In the data, find the word "will" and copy out every line that has it.
==== Dataset records
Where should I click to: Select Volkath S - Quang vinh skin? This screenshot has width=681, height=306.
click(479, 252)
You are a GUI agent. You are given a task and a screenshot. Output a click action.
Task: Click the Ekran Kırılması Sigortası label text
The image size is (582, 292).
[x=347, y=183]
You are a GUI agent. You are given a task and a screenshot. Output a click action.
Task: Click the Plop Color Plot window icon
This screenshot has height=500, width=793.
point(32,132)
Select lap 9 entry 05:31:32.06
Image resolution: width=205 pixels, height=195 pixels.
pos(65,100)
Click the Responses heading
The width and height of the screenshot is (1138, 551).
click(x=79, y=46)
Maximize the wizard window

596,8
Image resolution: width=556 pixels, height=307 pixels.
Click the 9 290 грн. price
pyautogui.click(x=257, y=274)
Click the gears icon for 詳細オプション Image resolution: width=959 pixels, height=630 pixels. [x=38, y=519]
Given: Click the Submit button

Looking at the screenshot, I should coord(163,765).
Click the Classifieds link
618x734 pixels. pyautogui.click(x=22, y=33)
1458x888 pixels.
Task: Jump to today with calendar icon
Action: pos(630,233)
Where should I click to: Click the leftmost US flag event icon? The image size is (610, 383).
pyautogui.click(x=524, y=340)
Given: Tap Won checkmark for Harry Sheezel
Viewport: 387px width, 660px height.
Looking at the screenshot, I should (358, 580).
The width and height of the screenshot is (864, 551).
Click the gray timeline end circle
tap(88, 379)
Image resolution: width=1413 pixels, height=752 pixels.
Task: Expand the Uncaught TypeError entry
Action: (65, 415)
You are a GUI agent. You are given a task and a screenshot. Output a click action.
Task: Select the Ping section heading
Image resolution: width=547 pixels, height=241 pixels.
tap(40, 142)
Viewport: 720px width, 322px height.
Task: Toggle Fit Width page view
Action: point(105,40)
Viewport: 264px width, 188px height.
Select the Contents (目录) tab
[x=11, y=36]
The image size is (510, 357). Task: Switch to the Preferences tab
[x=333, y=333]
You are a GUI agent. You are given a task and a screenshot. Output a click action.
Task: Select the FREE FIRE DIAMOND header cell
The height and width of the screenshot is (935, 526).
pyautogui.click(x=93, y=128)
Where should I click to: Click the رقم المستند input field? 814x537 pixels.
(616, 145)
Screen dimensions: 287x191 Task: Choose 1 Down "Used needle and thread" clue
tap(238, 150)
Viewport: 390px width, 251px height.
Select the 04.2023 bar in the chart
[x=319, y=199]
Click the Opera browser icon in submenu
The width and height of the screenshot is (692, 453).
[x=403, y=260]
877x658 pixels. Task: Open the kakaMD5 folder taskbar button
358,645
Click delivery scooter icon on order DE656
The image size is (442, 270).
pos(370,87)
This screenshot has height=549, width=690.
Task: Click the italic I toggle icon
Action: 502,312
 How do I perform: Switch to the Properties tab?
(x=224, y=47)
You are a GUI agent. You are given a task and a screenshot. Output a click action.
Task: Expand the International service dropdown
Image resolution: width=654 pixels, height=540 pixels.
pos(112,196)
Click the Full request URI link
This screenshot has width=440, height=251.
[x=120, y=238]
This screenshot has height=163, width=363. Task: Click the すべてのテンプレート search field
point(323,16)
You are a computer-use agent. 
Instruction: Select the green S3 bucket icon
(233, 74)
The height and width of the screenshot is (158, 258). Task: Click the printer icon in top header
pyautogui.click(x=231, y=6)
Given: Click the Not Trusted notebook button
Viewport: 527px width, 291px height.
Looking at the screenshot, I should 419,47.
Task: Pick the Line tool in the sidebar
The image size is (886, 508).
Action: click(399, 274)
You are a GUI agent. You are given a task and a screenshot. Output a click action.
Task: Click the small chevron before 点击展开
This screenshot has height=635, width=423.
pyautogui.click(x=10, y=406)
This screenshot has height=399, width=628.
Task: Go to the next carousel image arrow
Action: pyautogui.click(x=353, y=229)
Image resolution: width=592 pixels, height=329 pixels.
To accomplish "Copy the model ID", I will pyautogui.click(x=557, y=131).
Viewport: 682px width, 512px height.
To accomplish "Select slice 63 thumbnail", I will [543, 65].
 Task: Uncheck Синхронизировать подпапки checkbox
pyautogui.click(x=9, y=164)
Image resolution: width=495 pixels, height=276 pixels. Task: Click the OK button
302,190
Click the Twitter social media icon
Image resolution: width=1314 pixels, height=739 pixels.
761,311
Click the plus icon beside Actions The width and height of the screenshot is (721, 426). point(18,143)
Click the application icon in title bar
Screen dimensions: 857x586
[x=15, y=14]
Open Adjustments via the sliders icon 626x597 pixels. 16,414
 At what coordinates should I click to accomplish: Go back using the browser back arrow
========
• **Completed task**
To accomplish "Copy the model ID", I will pyautogui.click(x=557, y=131).
To accomplish "Select slice 63 thumbnail", I will [543, 65].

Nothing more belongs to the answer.